As an example, the expression of \(\chi (z_1,z_2)\) in the cosmological model, \(\Lambda\)CDM, with density parameters \(\Omega _{\mathrm{m}}\) for matter, \(\Omega _{\mathrm{k}}\) for spatial curvature, and \(\Omega _{\Lambda }\) for dark energy described by the cosmological constant \(\Lambda\), is

$$\begin{aligned} \chi (z_1,z_2) = \frac{c}{\mathrm{H}_0}\int _{z_1}^{z_2} \mathrm{d}z' \left[ \Omega _{\mathrm{m}}(1+z')^3 + \Omega _{\mathrm{k}} (1+z')^2 + \Omega _{\Lambda } \right] ^{-1/2}, \end{aligned}$$
(8)

where H\(_0\) is the Hubble constant, and \(K=-\Omega _{\mathrm{k}}\mathrm{H}_0^2/c^2\) is the spatial curvature. Consequently, the angular diameter distance \(D_{\mathrm{A}}\) depends on {H\(_0\), \(\Omega _{\mathrm{m}}\), \(\Omega _{\mathrm{k}}\) and \(\Omega _{\Lambda }\)} in the \(\Lambda\)CDM cosmological model.

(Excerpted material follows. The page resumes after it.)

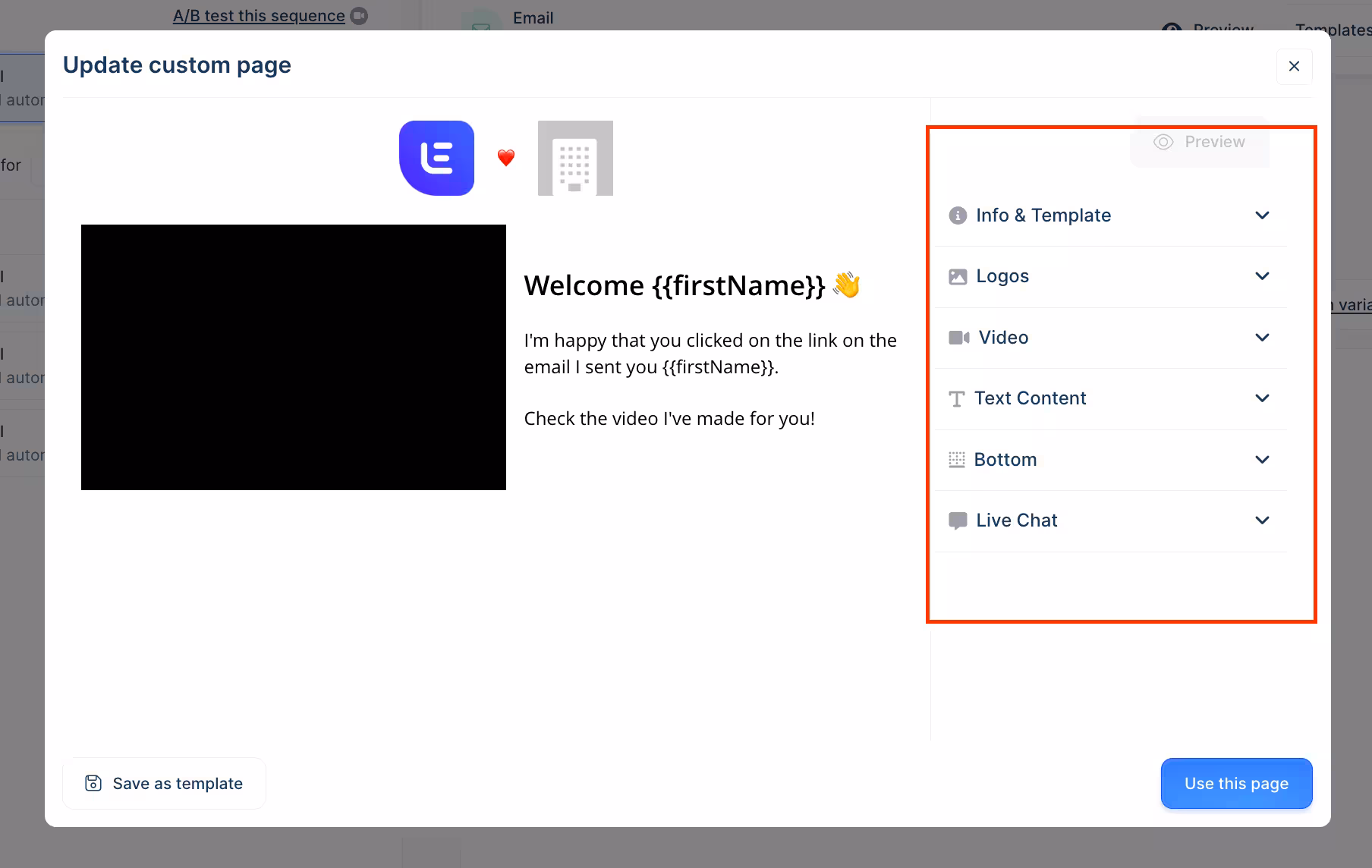Image resolution: width=1372 pixels, height=868 pixels.
Task: Expand the Info & Template chevron
Action: click(1262, 215)
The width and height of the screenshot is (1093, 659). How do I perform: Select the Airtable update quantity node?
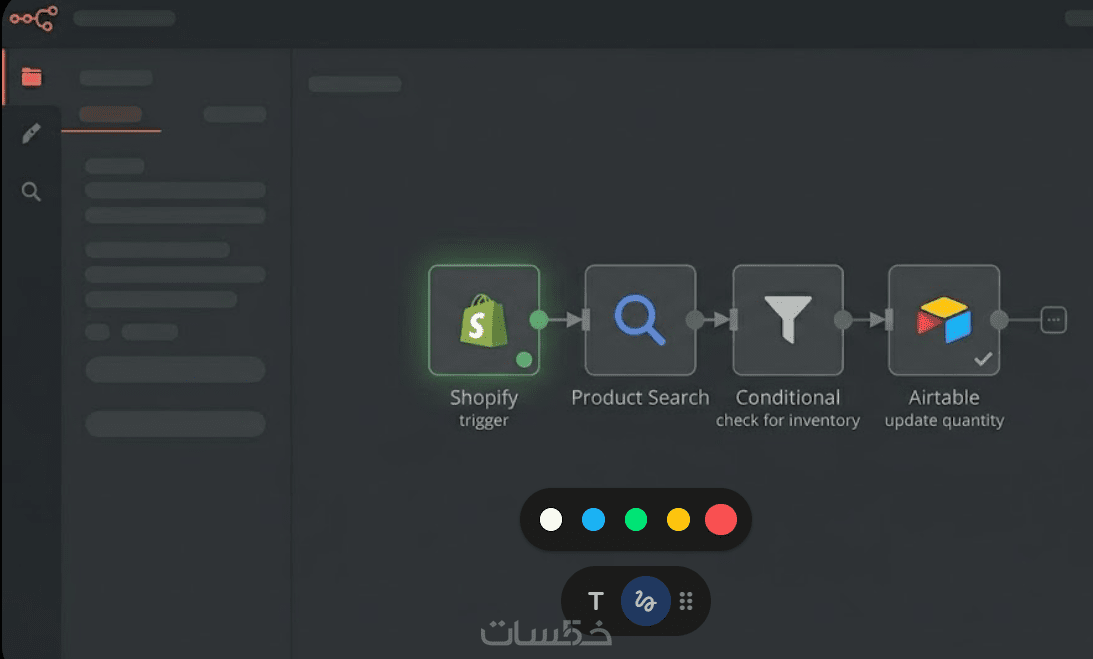[x=944, y=320]
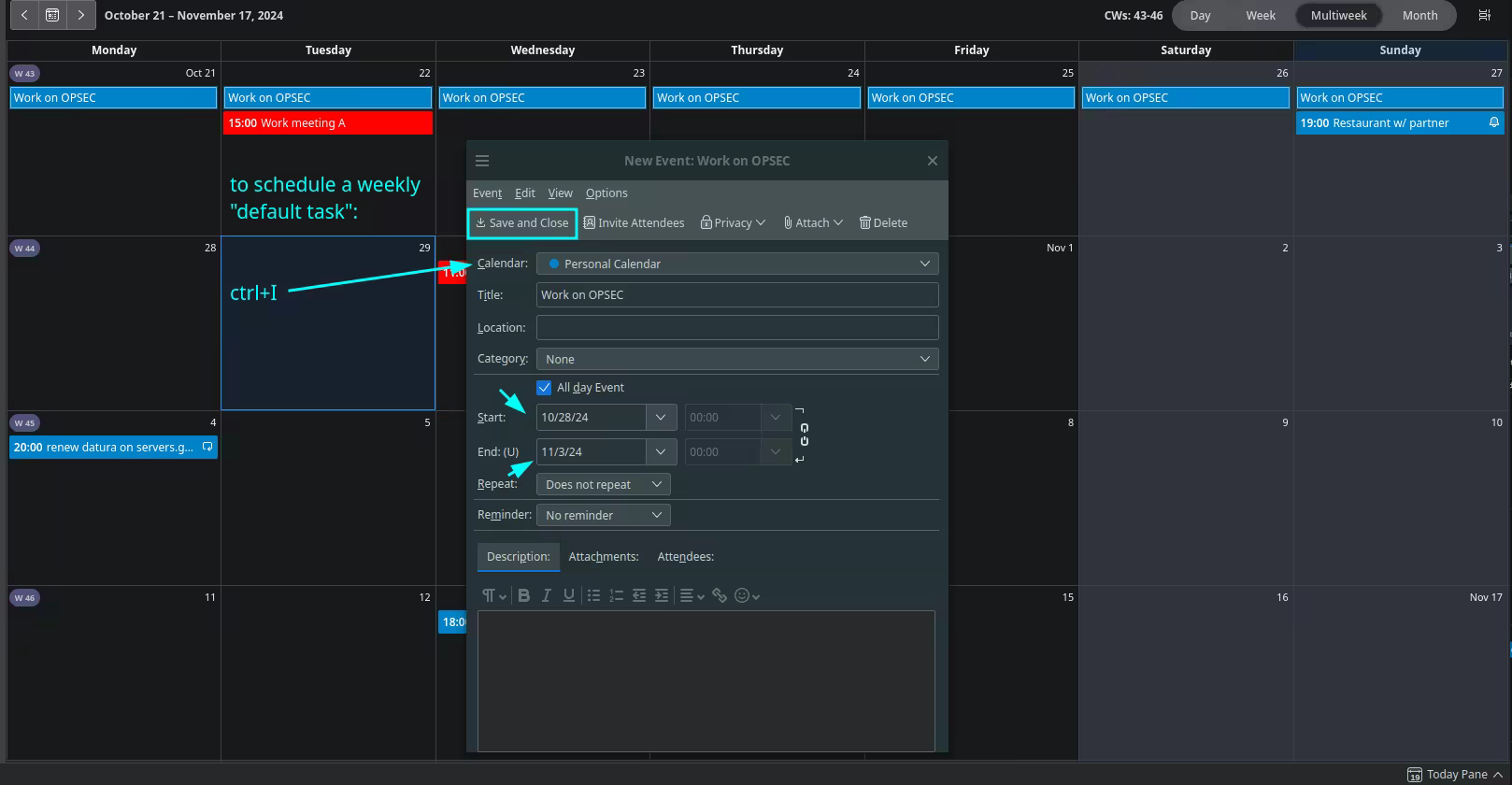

Since \(D_{\Delta \mathrm{t}}\) is a combination of angular diameter distances between the observer, lens and source, we can use \(P(D_{\Delta \mathrm{t}},D_\mathrm {d})\) to infer cosmological parameters, particularly the Hubble constant.

2.2.2 The Hubble constant

From Eqs. (4), (6), (7), (8), the time-delay distance \(D_{\Delta \mathrm{t}}\) is primarily sensitive to H\(_0\), in fact inversely proportional. This is illustrated in Fig. 2, which shows the cosmological constraint on \(\Omega _{\mathrm{m}}\) and H\(_0\) from the \(D_{\Delta \mathrm{t}}\) measurement to the strongly lensed quasar system HE0435\(-\)1223 (Wong et al. 2017); the constraint contours are oriented nearly vertically, with most constraints on H\(_0\). The tilt of the contours from vertical depends on the lens and source redshifts, with lower lens redshifts leading to smaller tilts and thus more constraining power on H\(_0\).

The distance to the lens, \(D_\mathrm {d}\), also places constraints on the cosmological parameters, but the dependence on H\(_0\) is more correlated with other cosmological parameters. Therefore, for the same relative uncertainty in distance measurements, \(D_{\Delta \mathrm{t}}\) provides tighter constraints on H\(_0\) than \(D_\mathrm {d}\). Nonetheless, the combination of the two distances provides even better constraint on H\(_0\) (e.g., Birrer et al. 2019; Wong et al. 2020; Yıldırım et al. 2020).

Fig. 2
figure 2

Image reproduced with permission from Wong et al. (2017), copyright by the authors

Constraint on the matter density parameter \(\Omega _{\mathrm{m}}\) and the Hubble constant H\(_0\) in the flat \(\Lambda\)CDM cosmological model from the \(D_{\Delta \mathrm{t}}\) measurement to HE0435\(-\)1223Ṫhe contours indicate the 68% and 95% credible regions, and the nearly vertical constraint shows that \(D_{\Delta \mathrm{t}}\) is primarily sensitive to H\(_0\).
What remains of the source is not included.